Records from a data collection
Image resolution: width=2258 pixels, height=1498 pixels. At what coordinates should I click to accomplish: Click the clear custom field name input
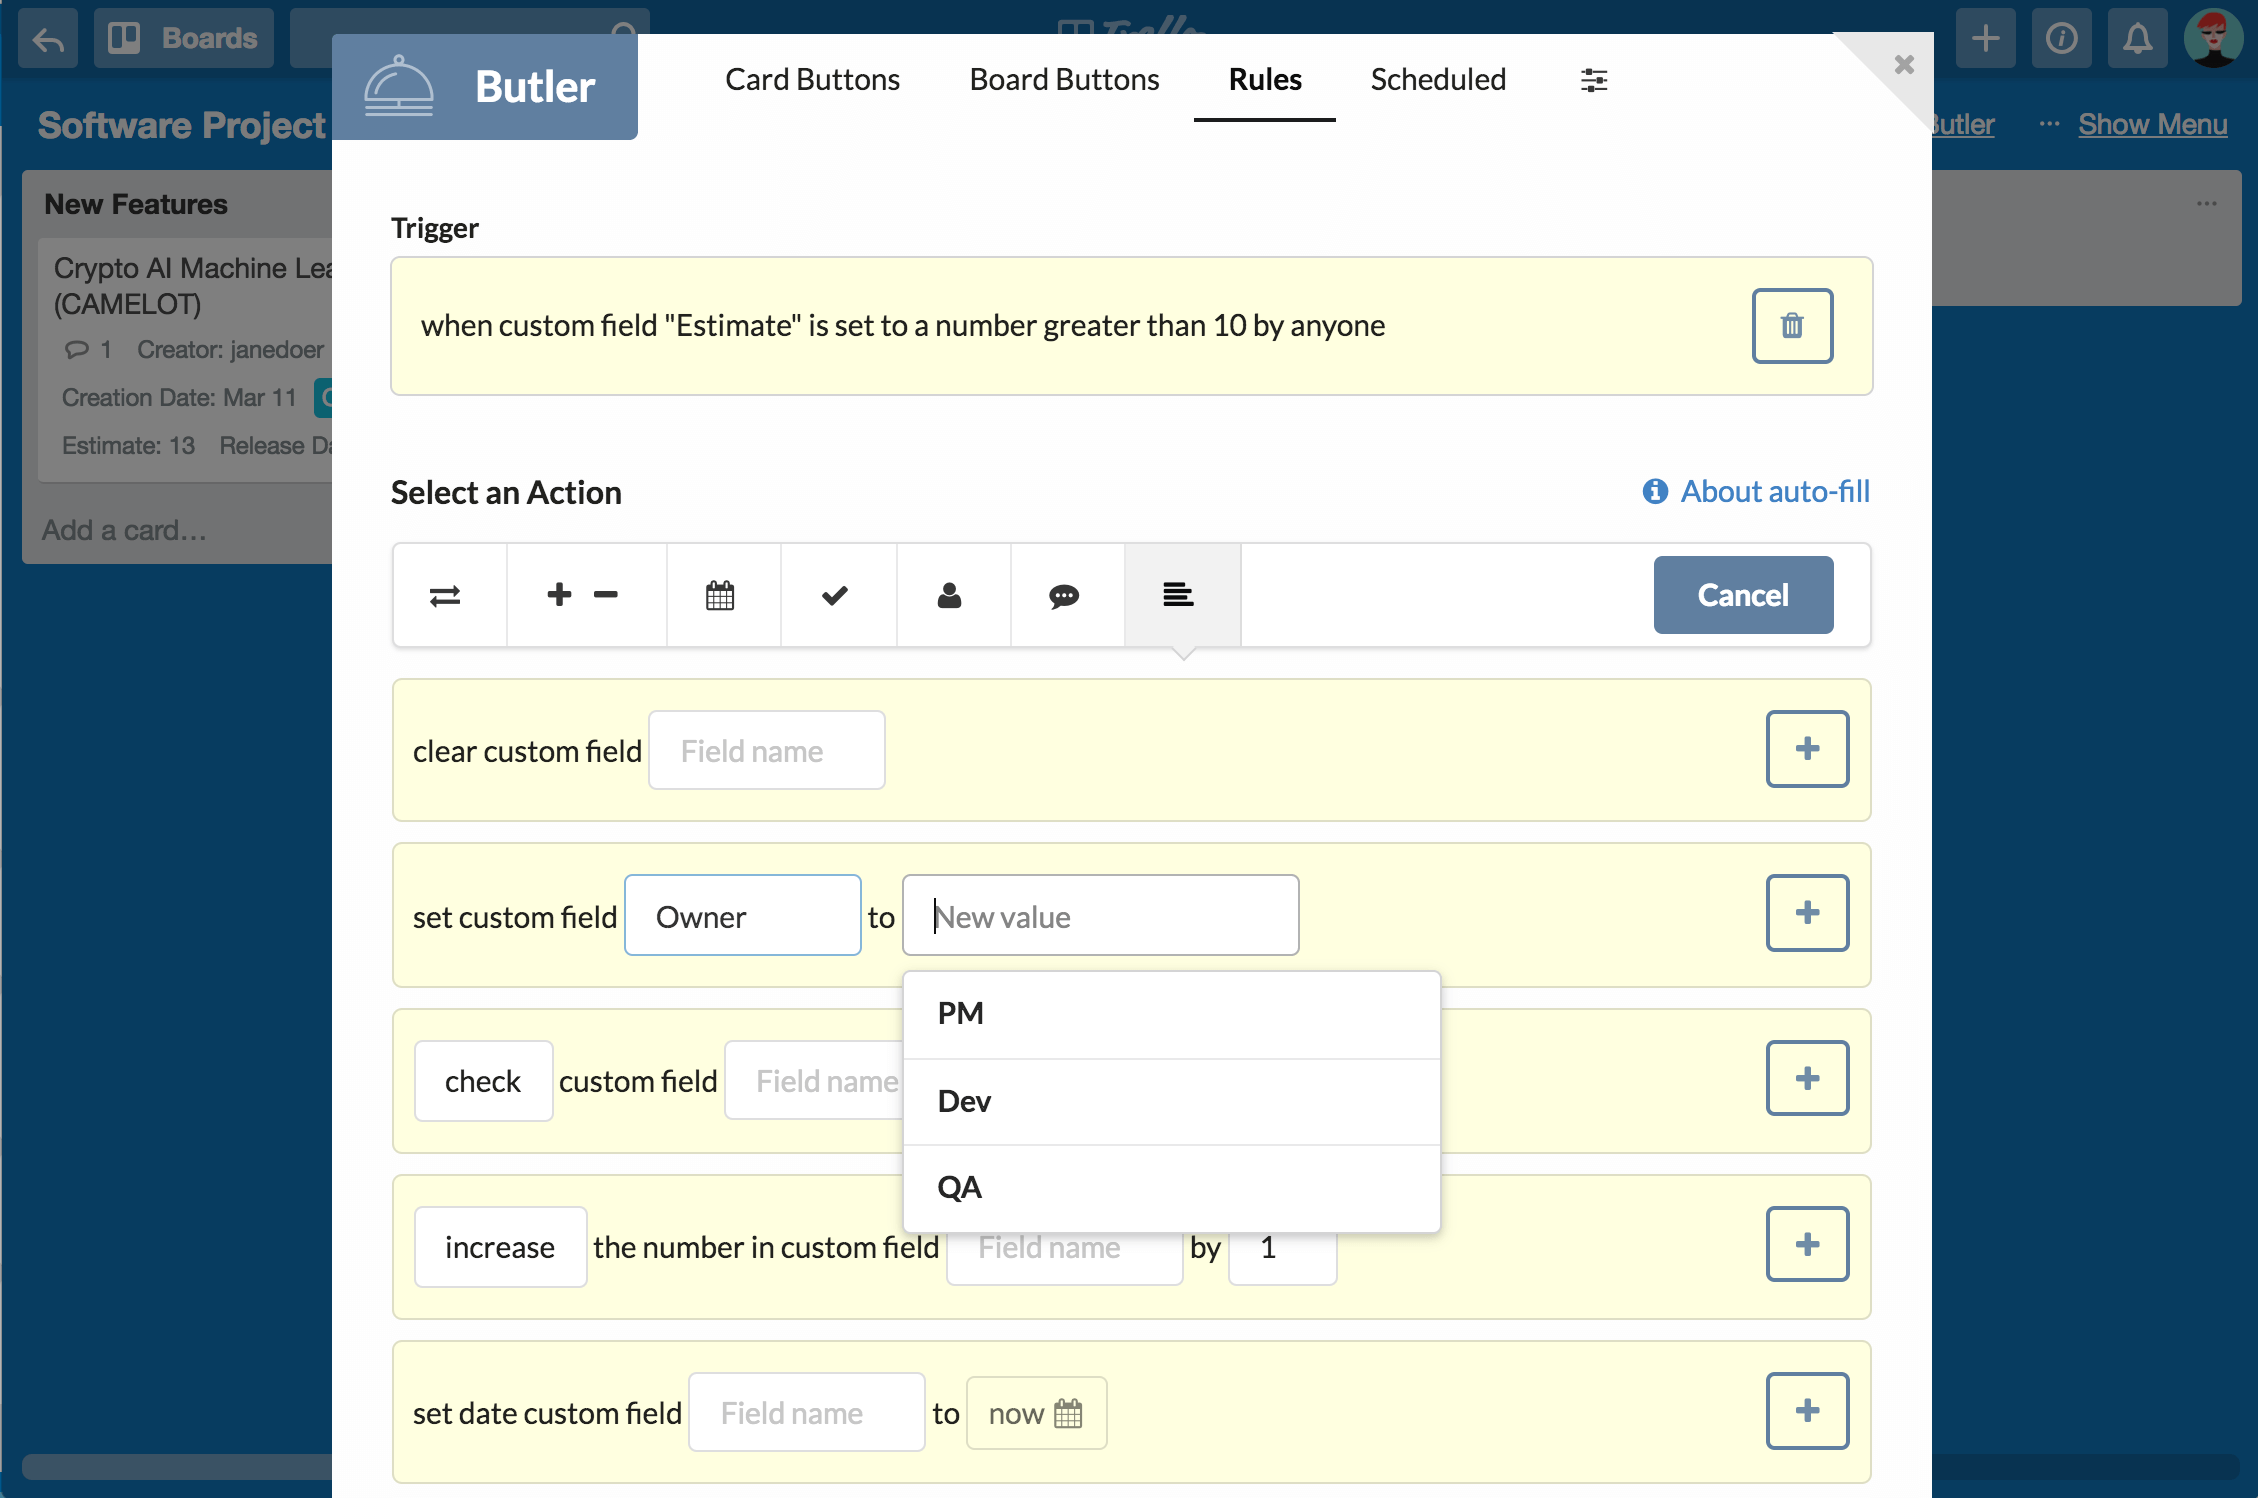point(766,751)
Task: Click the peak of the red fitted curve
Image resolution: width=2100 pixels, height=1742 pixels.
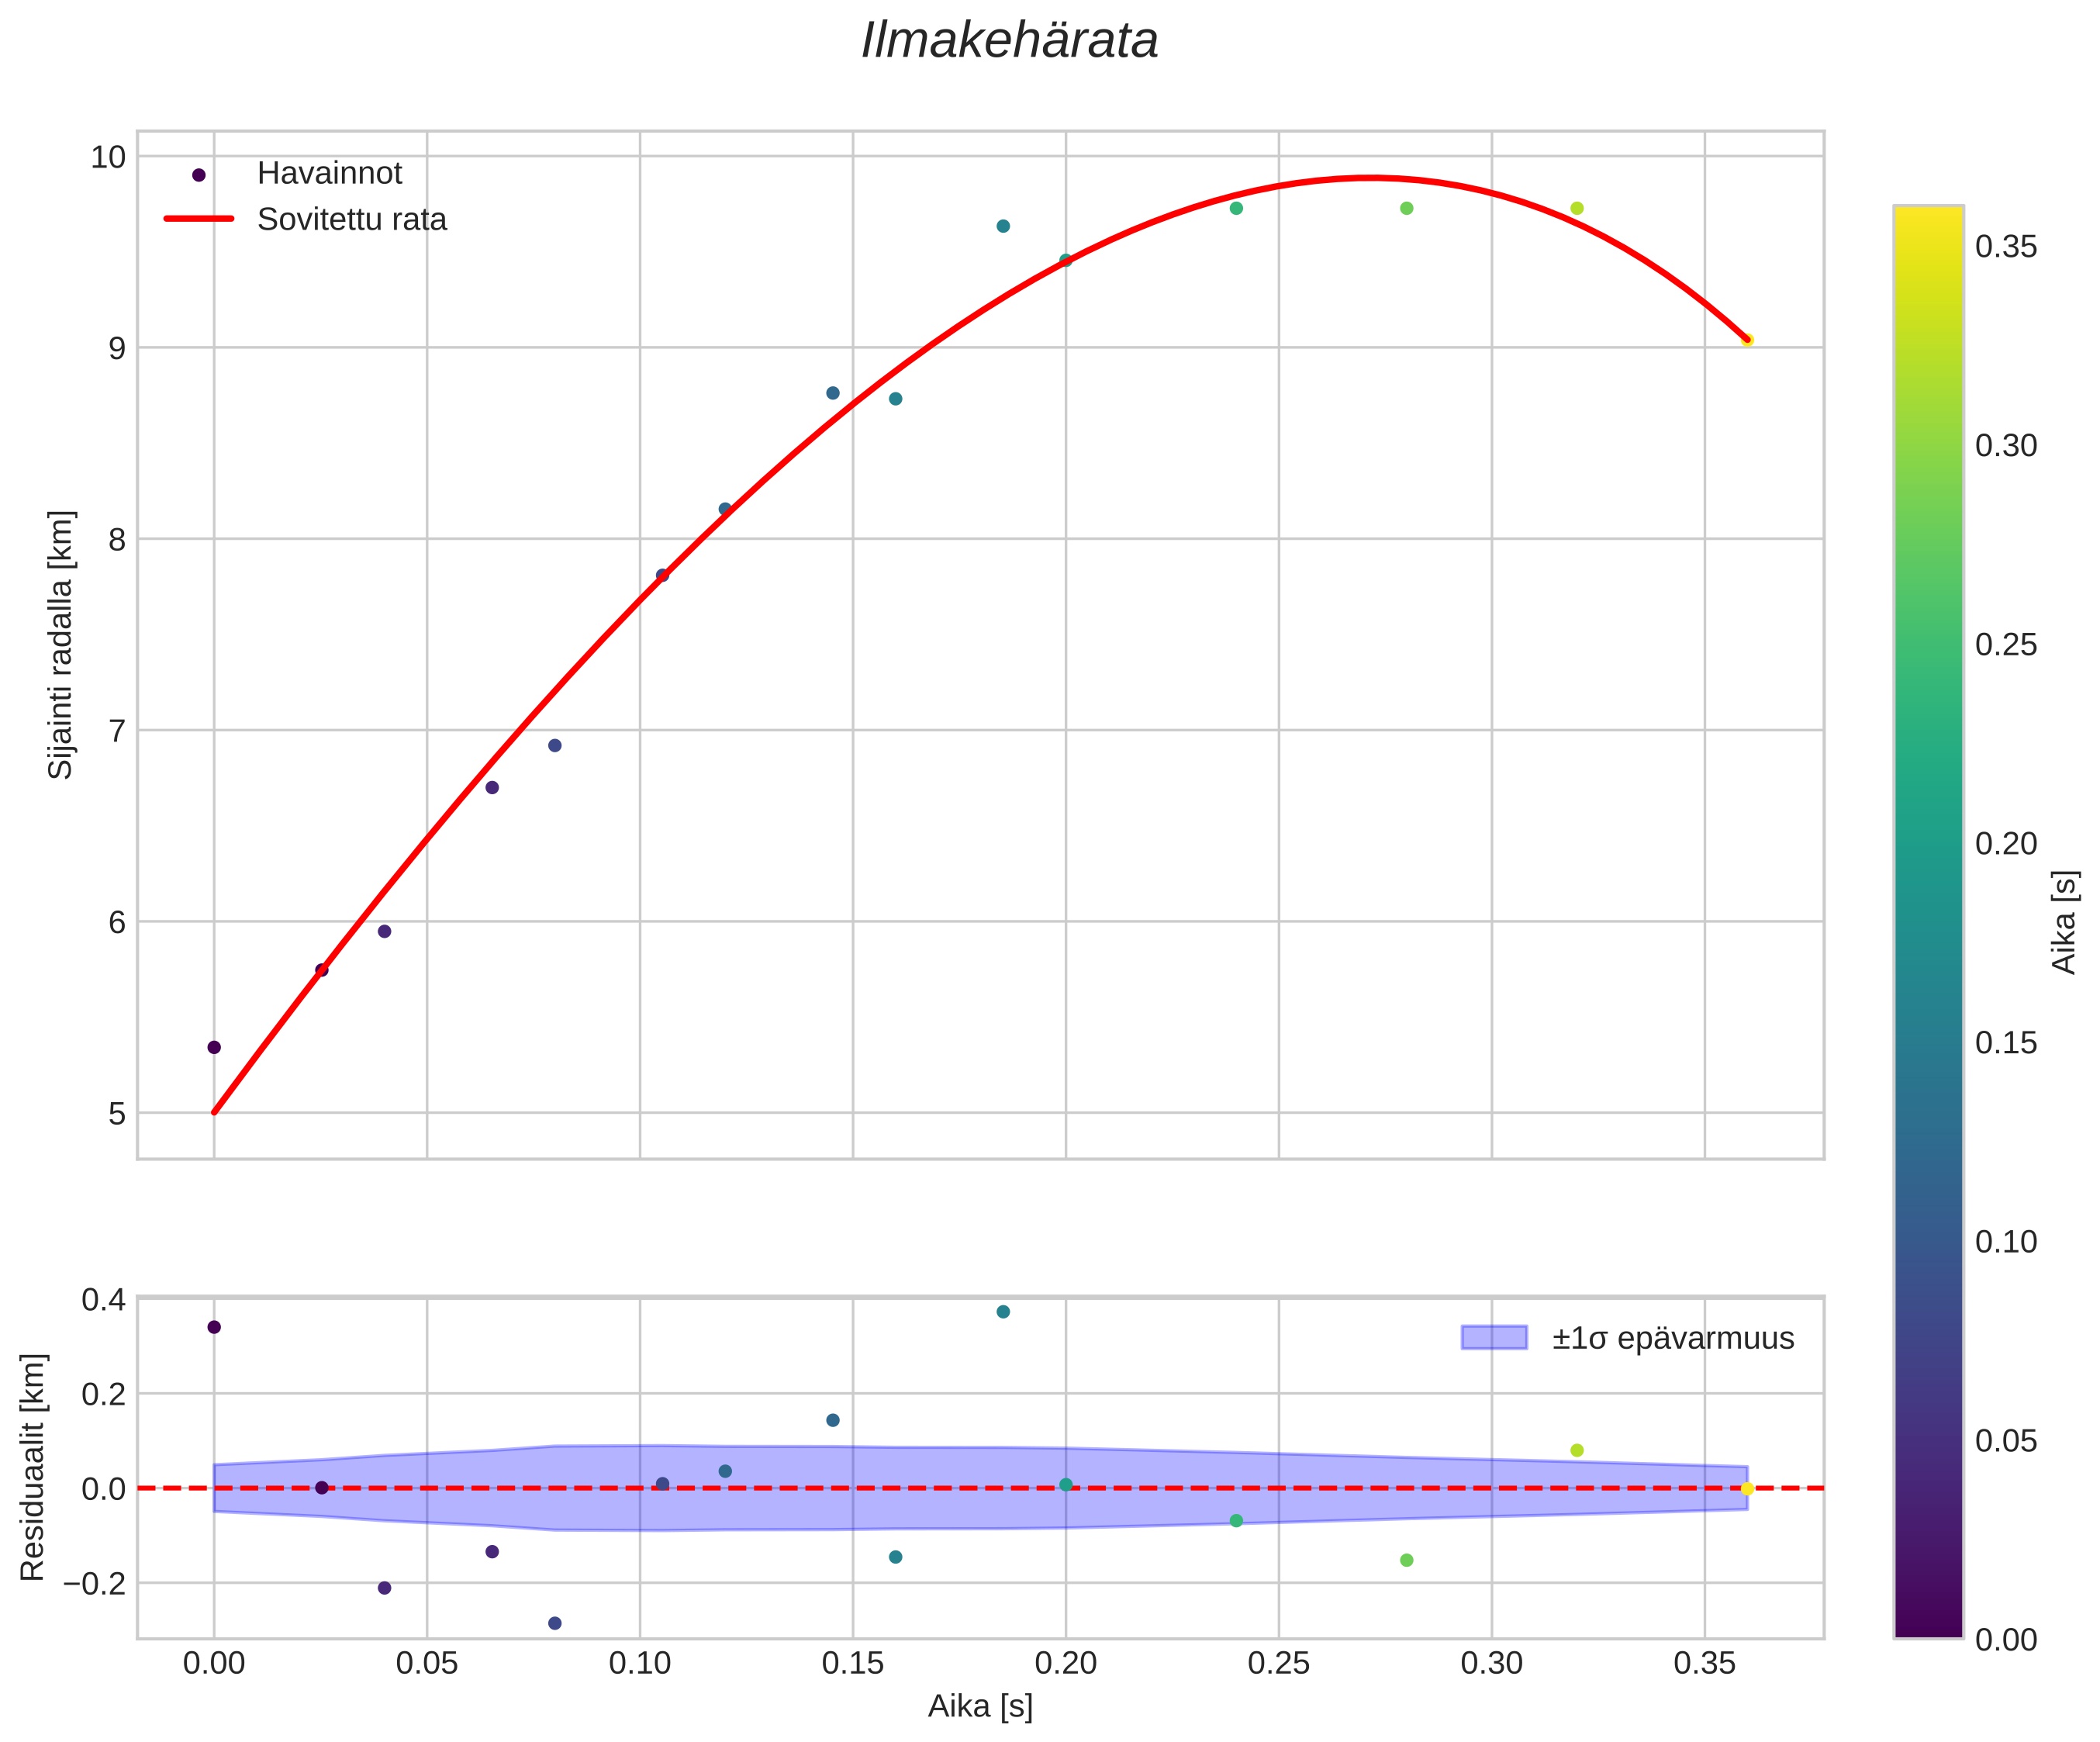Action: click(1372, 178)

**PROMPT:** Your answer should reproduce every line of the data verbatim and include no images.

**RESPONSE:**
Image resolution: width=2258 pixels, height=1498 pixels. At what coordinates should I click to accomplish: Click the clear custom field name input
point(766,751)
Task: Click the peak of the red fitted curve
Image resolution: width=2100 pixels, height=1742 pixels.
Action: click(1372, 178)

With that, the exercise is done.